Ten years ago today, I smoked my last cigarette.
I realize you probably don’t care, but I’m going to write about it anyway because going an entire decade without sucking on a lung dart is a pretty big deal to me. Keep in mind, I was not a “casual” smoker or “social” smoker – I was addicted to the point of being obsessed. My entire day was built around filtered menthol cigarettes.
Smoking was my first official act of any given morning.
The alarm would go off, I’d cough profusely, reach for my glasses, then reach for my lighter, then reach for a cigarette, then light it and take a drag, then cough profusely again, then take another drag.
After I finished my first one I’d have another with my starter cup of coffee, then a third one with my second cup of Joe.

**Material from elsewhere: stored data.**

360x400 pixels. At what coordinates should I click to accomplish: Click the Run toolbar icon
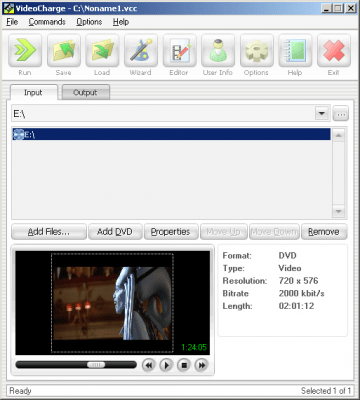25,51
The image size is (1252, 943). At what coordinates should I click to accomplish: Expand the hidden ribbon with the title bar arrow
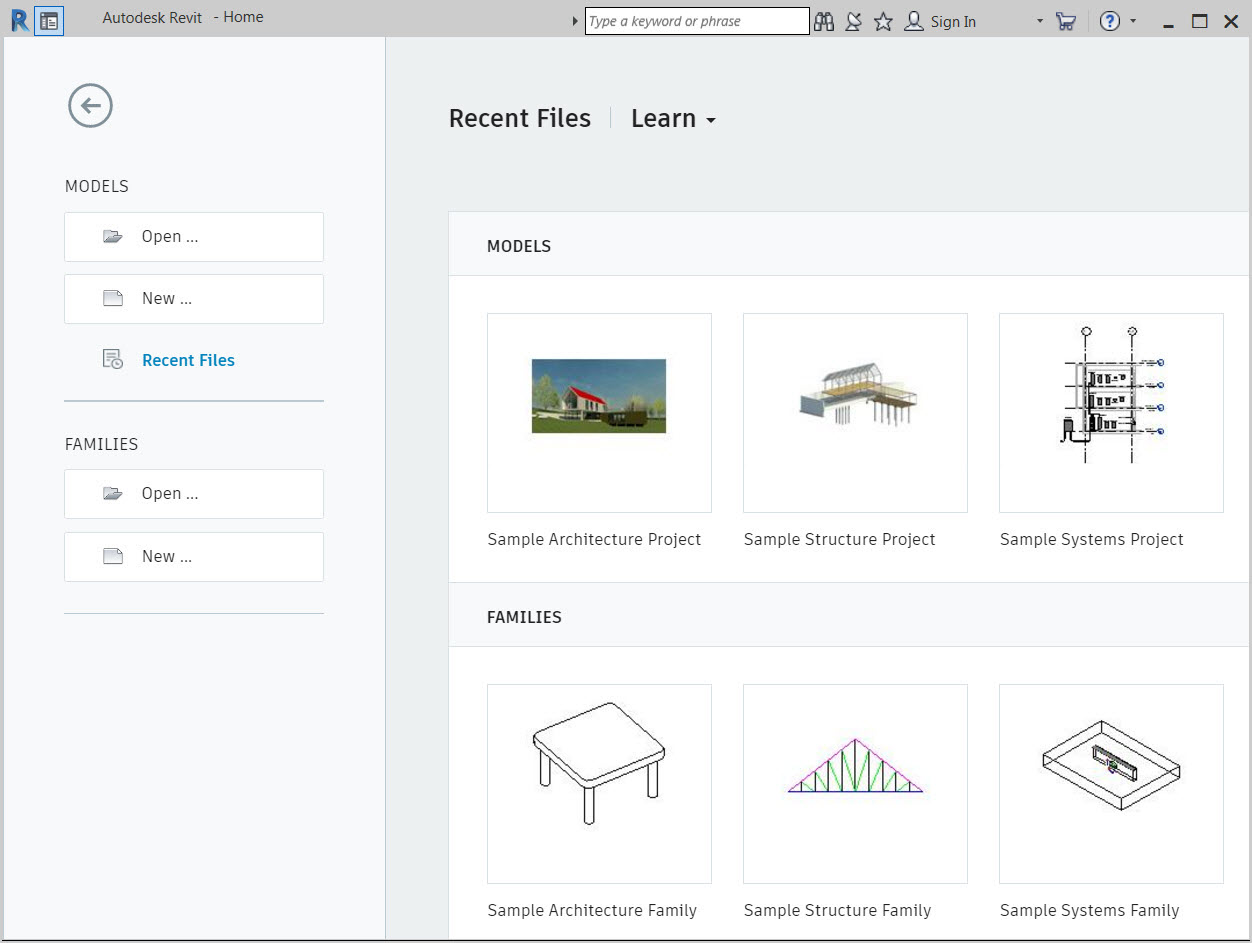[x=575, y=20]
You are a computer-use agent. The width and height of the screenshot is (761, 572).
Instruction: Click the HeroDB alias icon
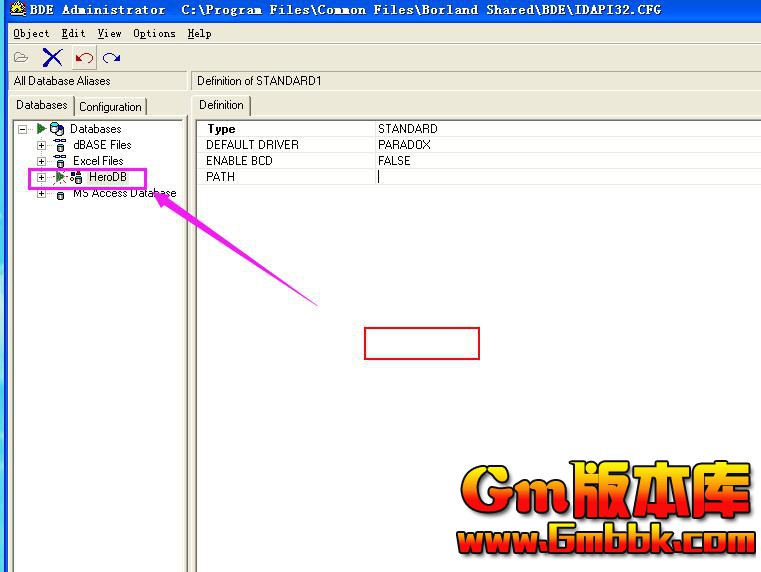point(76,177)
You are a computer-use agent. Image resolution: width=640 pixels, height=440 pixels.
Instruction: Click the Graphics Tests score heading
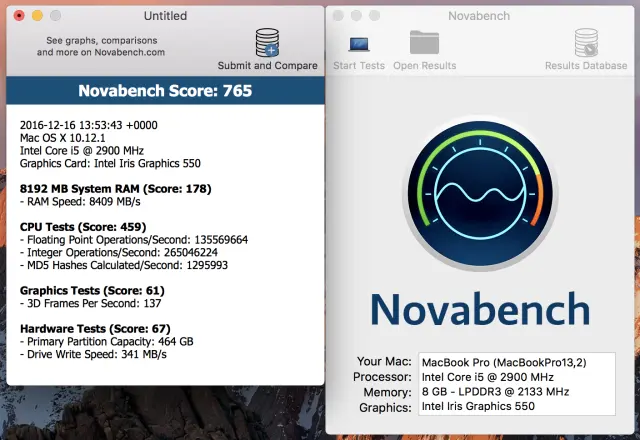[92, 290]
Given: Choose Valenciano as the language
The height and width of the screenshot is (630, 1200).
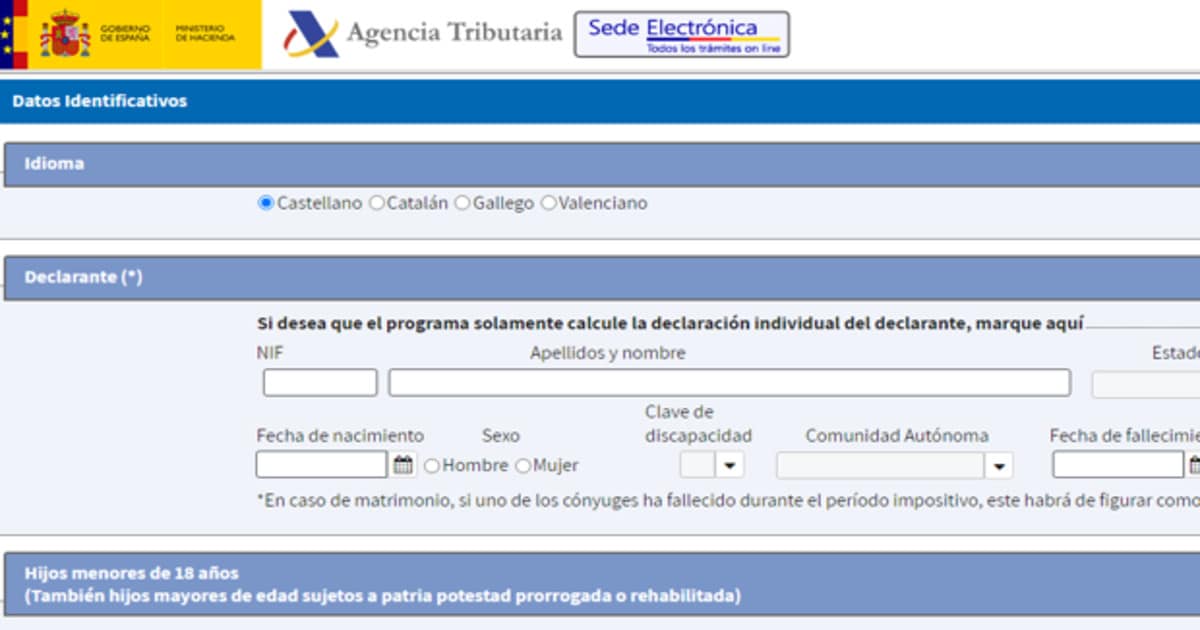Looking at the screenshot, I should pos(548,203).
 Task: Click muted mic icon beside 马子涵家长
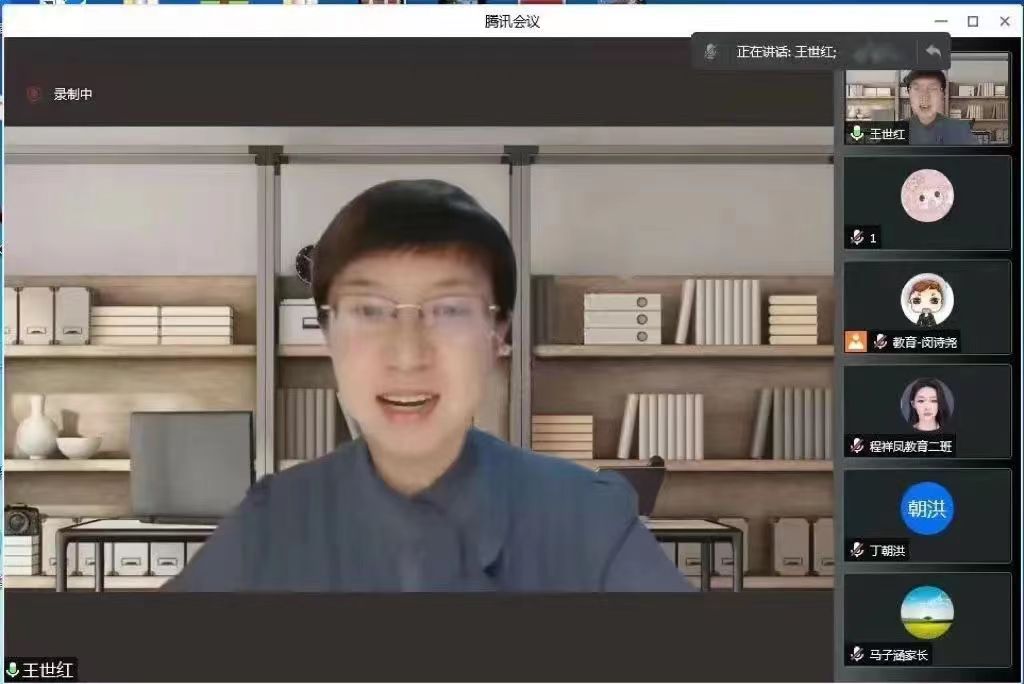(857, 654)
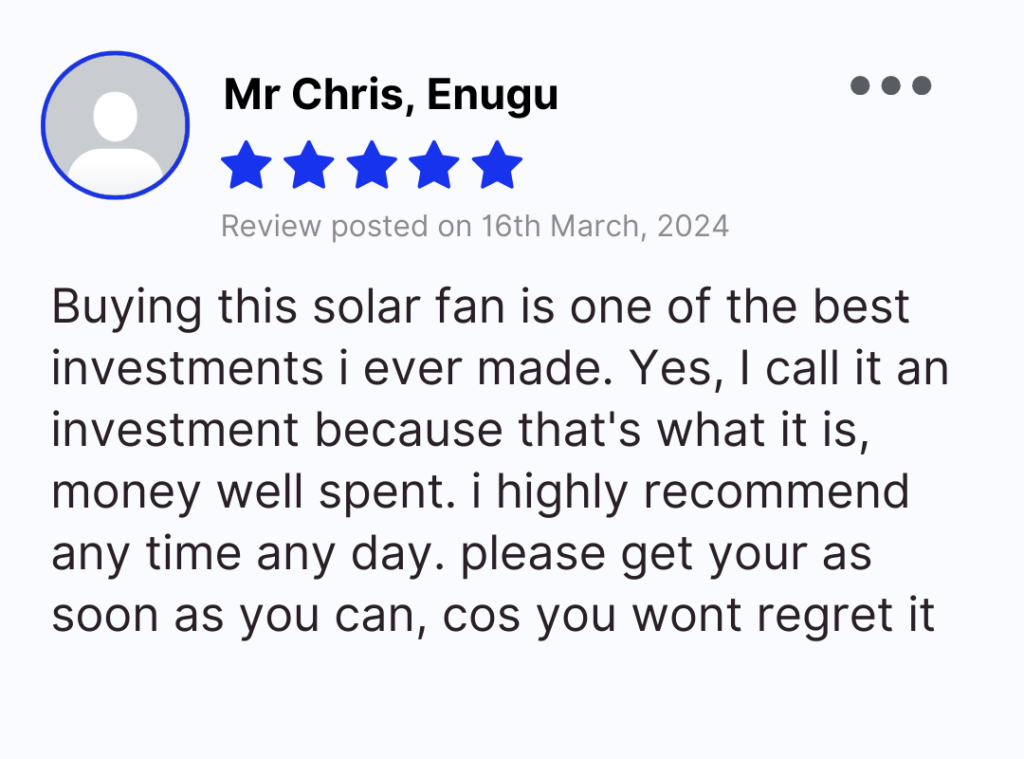This screenshot has width=1024, height=759.
Task: Click the line starting "any time any day"
Action: point(461,555)
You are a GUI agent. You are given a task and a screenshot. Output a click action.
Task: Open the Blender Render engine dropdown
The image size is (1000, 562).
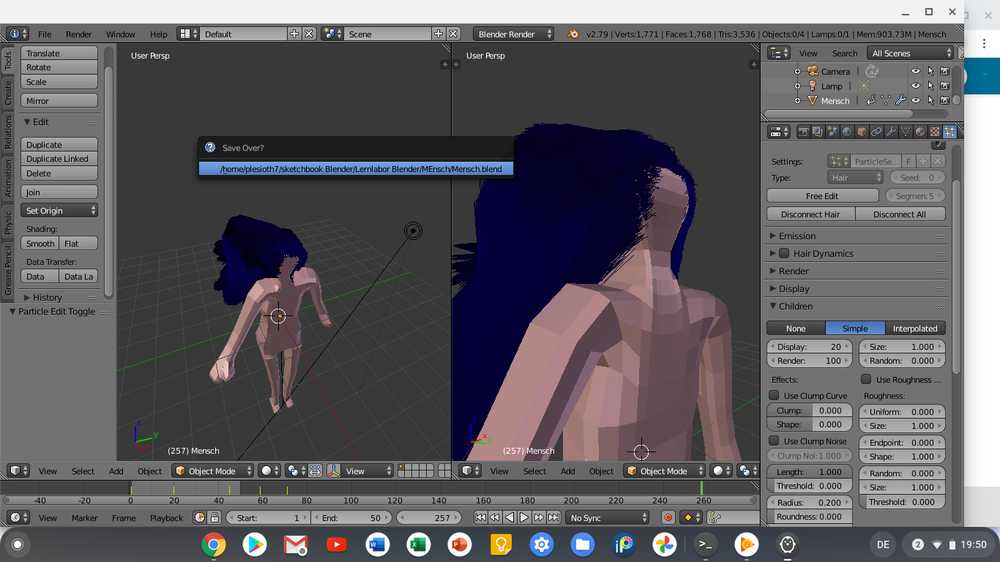click(514, 34)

My fourth was smoked when I took the dog out, and what’s interesting here is that for years I didn’t even have a dog. Still, I took him out anyway because I needed to get some fresh air while I burned one.
I’d even smoke in the shower – I kid you not. I mean, how sad is that?
Basically when I shower I wash my hair, rinse, lather my body, rinse, then use a wash rag to give my bits and pieces the ol’ dust and shine. This is not a long process and I think most people could’ve made it through without a cancer stick.
Still, there was a period in my life when – after the hair wash and rinse – I’d peek my head out from behind the shower curtain, dry my hand, and fire up a smoke that I would furiously puff on before the hot water started to run out.
It sounds ridiculous, but it’s no less true.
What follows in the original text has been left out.